The dual roles of health worker and advocate helps turn the program into a way to chip away at the number of uninsured kids in the county, said Beth Duda, director of the Suncoast Campaign for Grade-Level Reading at The Patterson Foundation.
“Yes, we want every child’s teeth to be sealed, but this program is also a good entry point for some of the families who qualify for coverage and may not know about it,” Duda said.
How it works
Any child with either private coverage or no insurance will get the dental sealants free.
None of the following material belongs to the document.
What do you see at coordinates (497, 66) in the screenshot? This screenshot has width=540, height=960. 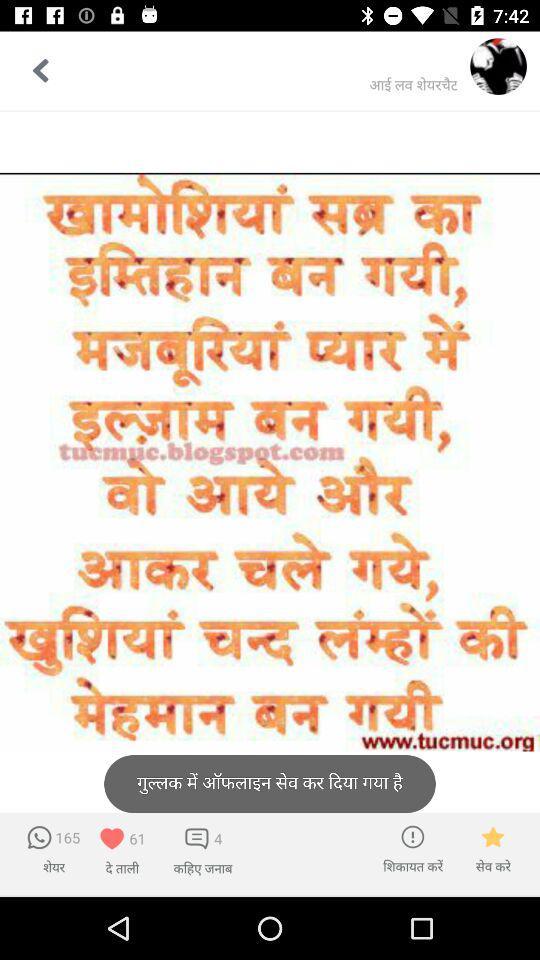 I see `the avatar icon` at bounding box center [497, 66]. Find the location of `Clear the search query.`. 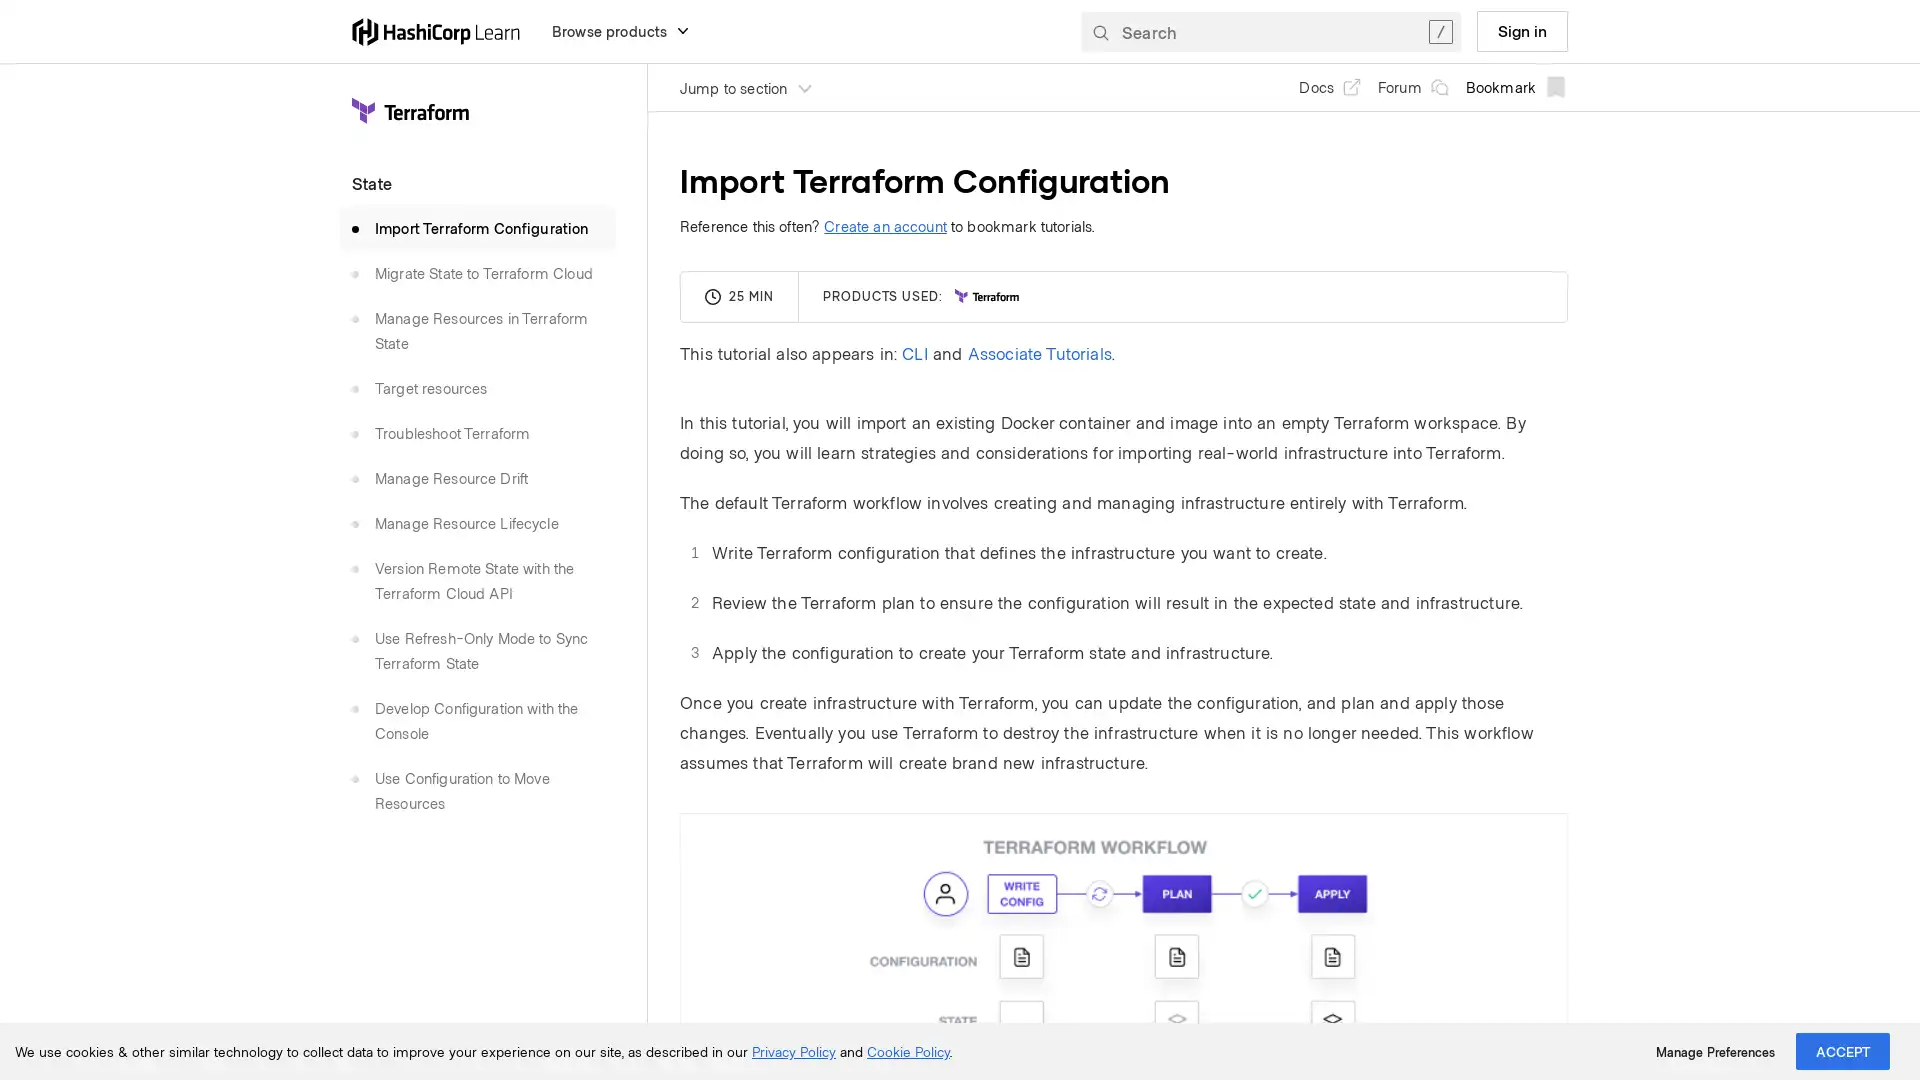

For Medicaid-enrolled children, the service will be billed to their Medicaid insurance, which covers the service at no cost to the family.
The Medicaid reimbursements should be enough to keep the program financially sustainable, but any extra money needed to support the program will be provided by the foundations, up to a total of $60,000, Henry said.
The foundations also will have money set aside to pay for extra dental care for second-graders who need more than just sealants, Henry said.
Those students will be linked with oral health care provided by the Department of Health in Sarasota County, and leaders hope that the whole family will benefit.
“This program is just for second-graders, but if a family has multiple children, we will try and embrace the entire family and make sure they are connected to the health system,” said Linda Glover, school health supervisor for the Department of Health in Sarasota County.
Parents should see permission slips coming home over the next few months, and the sealant appointments are slated to begin in January. Because the dental care will be on campus, dental program administrator Lorany Vasquez anticipates that children won’t be out of the classroom for more than about 10 to 15 minutes, so as not to disrupt instructional time.
The program is starting in second grade because that’s when children get their first set of permanent molars, which can then be sealed to protect against cavity-causing bacteria. But the program’s leaders hope to eventually offer on-campus dental care to older and younger children in Sarasota County, and eventually expand into Manatee County and communities across the country looking to make a difference in child health and school success.
Overall, the program is an example of the collaboration that can happen when people get together with the same goal, Henry said.
“We saw dental care as a need we can fill, and with the partnership, we now have a way to get it done.”